**Exercise details**
Copy the listing below in full, replacing "coordinates" with "location" everywhere it appears and leaving everything else unchanged.
START Data provided
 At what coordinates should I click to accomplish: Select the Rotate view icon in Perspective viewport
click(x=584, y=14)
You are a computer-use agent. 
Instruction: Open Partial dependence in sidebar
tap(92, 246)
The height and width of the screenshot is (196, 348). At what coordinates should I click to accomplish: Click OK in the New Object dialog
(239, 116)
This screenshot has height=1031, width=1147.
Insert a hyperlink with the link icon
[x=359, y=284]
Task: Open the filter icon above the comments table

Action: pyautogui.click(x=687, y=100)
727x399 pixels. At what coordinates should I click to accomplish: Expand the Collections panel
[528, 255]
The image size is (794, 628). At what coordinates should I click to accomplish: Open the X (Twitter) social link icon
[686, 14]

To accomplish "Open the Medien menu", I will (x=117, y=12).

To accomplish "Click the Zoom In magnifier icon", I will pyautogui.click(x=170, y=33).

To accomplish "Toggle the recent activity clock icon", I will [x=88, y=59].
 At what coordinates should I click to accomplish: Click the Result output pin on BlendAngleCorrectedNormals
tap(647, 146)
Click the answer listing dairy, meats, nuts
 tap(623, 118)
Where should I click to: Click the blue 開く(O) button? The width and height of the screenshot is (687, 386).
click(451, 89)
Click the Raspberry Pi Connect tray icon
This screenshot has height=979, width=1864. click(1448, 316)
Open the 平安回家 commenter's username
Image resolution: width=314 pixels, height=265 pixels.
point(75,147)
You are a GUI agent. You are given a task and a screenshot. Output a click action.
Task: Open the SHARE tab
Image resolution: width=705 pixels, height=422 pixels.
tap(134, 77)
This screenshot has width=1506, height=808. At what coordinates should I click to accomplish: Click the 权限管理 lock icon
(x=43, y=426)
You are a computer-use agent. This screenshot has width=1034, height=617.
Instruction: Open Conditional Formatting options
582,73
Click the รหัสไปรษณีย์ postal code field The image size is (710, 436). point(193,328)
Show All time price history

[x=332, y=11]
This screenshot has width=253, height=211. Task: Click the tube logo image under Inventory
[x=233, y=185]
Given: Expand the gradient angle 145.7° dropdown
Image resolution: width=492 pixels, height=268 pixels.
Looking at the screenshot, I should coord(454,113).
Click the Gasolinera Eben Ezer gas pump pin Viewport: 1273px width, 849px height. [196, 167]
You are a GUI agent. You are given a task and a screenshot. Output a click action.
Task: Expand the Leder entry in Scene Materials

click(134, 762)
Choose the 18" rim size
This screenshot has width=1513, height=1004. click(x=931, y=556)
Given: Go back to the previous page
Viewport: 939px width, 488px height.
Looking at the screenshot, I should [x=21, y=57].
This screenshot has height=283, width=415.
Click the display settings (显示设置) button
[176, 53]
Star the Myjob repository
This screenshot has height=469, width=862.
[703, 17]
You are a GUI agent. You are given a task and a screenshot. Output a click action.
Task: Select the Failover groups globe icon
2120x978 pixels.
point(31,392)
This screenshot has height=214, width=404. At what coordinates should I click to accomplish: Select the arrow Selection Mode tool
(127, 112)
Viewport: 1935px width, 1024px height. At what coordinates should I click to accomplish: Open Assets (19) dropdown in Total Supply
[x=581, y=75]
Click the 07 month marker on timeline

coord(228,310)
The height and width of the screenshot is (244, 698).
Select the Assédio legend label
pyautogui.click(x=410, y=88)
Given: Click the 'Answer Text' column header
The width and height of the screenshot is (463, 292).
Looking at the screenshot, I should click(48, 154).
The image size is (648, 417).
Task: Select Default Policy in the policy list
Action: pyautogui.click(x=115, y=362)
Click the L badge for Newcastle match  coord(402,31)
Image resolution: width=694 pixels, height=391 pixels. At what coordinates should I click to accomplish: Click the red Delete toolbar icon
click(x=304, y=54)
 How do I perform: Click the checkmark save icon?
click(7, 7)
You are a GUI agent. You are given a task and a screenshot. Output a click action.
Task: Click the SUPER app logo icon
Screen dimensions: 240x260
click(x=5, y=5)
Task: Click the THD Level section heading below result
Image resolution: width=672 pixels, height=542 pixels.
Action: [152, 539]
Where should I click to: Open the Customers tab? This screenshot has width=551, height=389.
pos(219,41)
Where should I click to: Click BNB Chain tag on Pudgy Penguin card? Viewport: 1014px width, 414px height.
END Data provided
**Solution**
 At what location should I click to accomplish: Select the Rotate view icon in Perspective viewport
click(x=584, y=14)
You are a computer-use agent. 
Instruction: Open Partial dependence in sidebar
tap(92, 246)
The height and width of the screenshot is (196, 348). At what location should I click to accomplish: Click OK in the New Object dialog
(239, 116)
This screenshot has height=1031, width=1147.
Insert a hyperlink with the link icon
[x=359, y=284]
Task: Open the filter icon above the comments table

Action: pyautogui.click(x=687, y=100)
727x399 pixels. At what location should I click to accomplish: Expand the Collections panel
[528, 255]
The image size is (794, 628). At what location should I click to accomplish: Open the X (Twitter) social link icon
[686, 14]

To accomplish "Open the Medien menu", I will (x=117, y=12).

To accomplish "Click the Zoom In magnifier icon", I will pyautogui.click(x=170, y=33).

To accomplish "Toggle the recent activity clock icon", I will [x=88, y=59].
 At what location should I click to accomplish: Click the Result output pin on BlendAngleCorrectedNormals
tap(647, 146)
Click the answer listing dairy, meats, nuts
 tap(623, 118)
Where should I click to: Click the blue 開く(O) button? The width and height of the screenshot is (687, 386).
click(451, 89)
Click the Raspberry Pi Connect tray icon
This screenshot has height=979, width=1864. click(1448, 316)
Open the 平安回家 commenter's username
Image resolution: width=314 pixels, height=265 pixels.
point(75,147)
You are a GUI agent. You are given a task and a screenshot. Output a click action.
Task: Open the SHARE tab
Image resolution: width=705 pixels, height=422 pixels.
tap(134, 77)
This screenshot has width=1506, height=808. At what location should I click to accomplish: Click the 权限管理 lock icon
(x=43, y=426)
You are a computer-use agent. This screenshot has width=1034, height=617.
Instruction: Open Conditional Formatting options
582,73
Click the รหัสไปรษณีย์ postal code field The image size is (710, 436). point(193,328)
Show All time price history

[x=332, y=11]
This screenshot has width=253, height=211. Task: Click the tube logo image under Inventory
[x=233, y=185]
Given: Expand the gradient angle 145.7° dropdown
Image resolution: width=492 pixels, height=268 pixels.
Looking at the screenshot, I should coord(454,113).
Click the Gasolinera Eben Ezer gas pump pin Viewport: 1273px width, 849px height. [196, 167]
You are a GUI agent. You are given a task and a screenshot. Output a click action.
Task: Expand the Leder entry in Scene Materials

click(134, 762)
Choose the 18" rim size
This screenshot has width=1513, height=1004. click(x=931, y=556)
Given: Go back to the previous page
Viewport: 939px width, 488px height.
Looking at the screenshot, I should [x=21, y=57].
This screenshot has height=283, width=415.
Click the display settings (显示设置) button
[176, 53]
Star the Myjob repository
This screenshot has height=469, width=862.
[703, 17]
You are a GUI agent. You are given a task and a screenshot. Output a click action.
Task: Select the Failover groups globe icon
2120x978 pixels.
point(31,392)
This screenshot has height=214, width=404. At what location should I click to accomplish: Select the arrow Selection Mode tool
(127, 112)
Viewport: 1935px width, 1024px height. At what location should I click to accomplish: Open Assets (19) dropdown in Total Supply
[x=581, y=75]
Click the 07 month marker on timeline

coord(228,310)
The height and width of the screenshot is (244, 698).
Select the Assédio legend label
pyautogui.click(x=410, y=88)
Given: Click the 'Answer Text' column header
The width and height of the screenshot is (463, 292).
Looking at the screenshot, I should click(48, 154).
The image size is (648, 417).
Task: Select Default Policy in the policy list
Action: pyautogui.click(x=115, y=362)
Click the L badge for Newcastle match  coord(402,31)
Image resolution: width=694 pixels, height=391 pixels. At what location should I click to accomplish: Click the red Delete toolbar icon
click(x=304, y=54)
 How do I perform: Click the checkmark save icon?
click(7, 7)
You are a GUI agent. You are given a task and a screenshot. Output a click action.
Task: Click the SUPER app logo icon
Screen dimensions: 240x260
click(x=5, y=5)
Task: Click the THD Level section heading below result
Image resolution: width=672 pixels, height=542 pixels.
Action: [152, 539]
Where should I click to: Open the Customers tab? This screenshot has width=551, height=389.
pos(219,41)
Where should I click to: Click BNB Chain tag on Pudgy Penguin card? Viewport: 1014px width, 414px height.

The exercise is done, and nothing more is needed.